Data listing:

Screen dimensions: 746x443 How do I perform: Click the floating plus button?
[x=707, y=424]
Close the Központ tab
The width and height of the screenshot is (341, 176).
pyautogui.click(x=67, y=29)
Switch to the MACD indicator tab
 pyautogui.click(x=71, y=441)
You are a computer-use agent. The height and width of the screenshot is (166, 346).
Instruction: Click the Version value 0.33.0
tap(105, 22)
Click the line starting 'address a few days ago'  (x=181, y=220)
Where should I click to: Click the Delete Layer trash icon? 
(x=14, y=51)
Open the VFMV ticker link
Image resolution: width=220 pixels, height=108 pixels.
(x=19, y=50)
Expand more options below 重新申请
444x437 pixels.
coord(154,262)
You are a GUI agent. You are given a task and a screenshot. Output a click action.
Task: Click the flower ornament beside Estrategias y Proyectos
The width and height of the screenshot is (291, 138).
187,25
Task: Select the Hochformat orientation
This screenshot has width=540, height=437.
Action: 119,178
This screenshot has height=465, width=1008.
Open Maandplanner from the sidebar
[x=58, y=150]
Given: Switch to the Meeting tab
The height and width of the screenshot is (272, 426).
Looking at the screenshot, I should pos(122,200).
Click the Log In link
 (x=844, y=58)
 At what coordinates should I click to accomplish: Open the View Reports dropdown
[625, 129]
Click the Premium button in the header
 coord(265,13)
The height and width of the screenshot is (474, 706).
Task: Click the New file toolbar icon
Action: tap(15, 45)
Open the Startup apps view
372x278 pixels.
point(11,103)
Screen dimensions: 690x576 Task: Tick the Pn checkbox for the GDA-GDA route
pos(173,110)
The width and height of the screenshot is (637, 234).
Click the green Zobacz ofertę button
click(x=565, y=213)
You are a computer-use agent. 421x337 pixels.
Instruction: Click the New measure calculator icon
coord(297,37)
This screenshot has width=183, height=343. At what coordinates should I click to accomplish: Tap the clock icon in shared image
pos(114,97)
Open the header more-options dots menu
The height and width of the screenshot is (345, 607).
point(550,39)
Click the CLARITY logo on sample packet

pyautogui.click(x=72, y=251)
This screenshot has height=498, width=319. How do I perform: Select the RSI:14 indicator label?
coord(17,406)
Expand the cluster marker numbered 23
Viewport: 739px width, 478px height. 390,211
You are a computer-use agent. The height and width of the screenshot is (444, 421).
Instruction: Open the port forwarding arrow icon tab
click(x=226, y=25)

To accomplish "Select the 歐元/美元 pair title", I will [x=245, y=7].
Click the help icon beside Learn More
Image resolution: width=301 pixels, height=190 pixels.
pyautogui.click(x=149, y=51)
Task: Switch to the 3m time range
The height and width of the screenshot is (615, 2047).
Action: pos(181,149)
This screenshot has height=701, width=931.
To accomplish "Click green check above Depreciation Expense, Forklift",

Prompt: Retype the material in full. Keep every character as it is.

Response to this task:
Screen dimensions: 746x443 How do I perform: Click the floating plus button?
[x=707, y=424]
Close the Központ tab
The width and height of the screenshot is (341, 176).
pyautogui.click(x=67, y=29)
Switch to the MACD indicator tab
 pyautogui.click(x=71, y=441)
You are a computer-use agent. The height and width of the screenshot is (166, 346).
Instruction: Click the Version value 0.33.0
tap(105, 22)
Click the line starting 'address a few days ago'  (x=181, y=220)
Where should I click to: Click the Delete Layer trash icon? 
(x=14, y=51)
Open the VFMV ticker link
Image resolution: width=220 pixels, height=108 pixels.
(x=19, y=50)
Expand more options below 重新申请
444x437 pixels.
coord(154,262)
You are a GUI agent. You are given a task and a screenshot. Output a click action.
Task: Click the flower ornament beside Estrategias y Proyectos
The width and height of the screenshot is (291, 138).
187,25
Task: Select the Hochformat orientation
This screenshot has width=540, height=437.
Action: 119,178
This screenshot has height=465, width=1008.
Open Maandplanner from the sidebar
[x=58, y=150]
Given: Switch to the Meeting tab
The height and width of the screenshot is (272, 426).
Looking at the screenshot, I should pos(122,200).
Click the Log In link
 (x=844, y=58)
 At what coordinates should I click to accomplish: Open the View Reports dropdown
[625, 129]
Click the Premium button in the header
 coord(265,13)
The height and width of the screenshot is (474, 706).
Task: Click the New file toolbar icon
Action: tap(15, 45)
Open the Startup apps view
372x278 pixels.
point(11,103)
Screen dimensions: 690x576 Task: Tick the Pn checkbox for the GDA-GDA route
pos(173,110)
The width and height of the screenshot is (637, 234).
Click the green Zobacz ofertę button
click(x=565, y=213)
You are a computer-use agent. 421x337 pixels.
Instruction: Click the New measure calculator icon
coord(297,37)
This screenshot has width=183, height=343. At what coordinates should I click to accomplish: Tap the clock icon in shared image
pos(114,97)
Open the header more-options dots menu
The height and width of the screenshot is (345, 607).
point(550,39)
Click the CLARITY logo on sample packet

pyautogui.click(x=72, y=251)
This screenshot has height=498, width=319. How do I perform: Select the RSI:14 indicator label?
coord(17,406)
Expand the cluster marker numbered 23
Viewport: 739px width, 478px height. 390,211
You are a computer-use agent. The height and width of the screenshot is (444, 421).
Instruction: Open the port forwarding arrow icon tab
click(x=226, y=25)

To accomplish "Select the 歐元/美元 pair title", I will [x=245, y=7].
Click the help icon beside Learn More
Image resolution: width=301 pixels, height=190 pixels.
pyautogui.click(x=149, y=51)
Task: Switch to the 3m time range
The height and width of the screenshot is (615, 2047).
Action: pos(181,149)
This screenshot has height=701, width=931.
To accomplish "Click green check above Depreciation Expense, Forklift",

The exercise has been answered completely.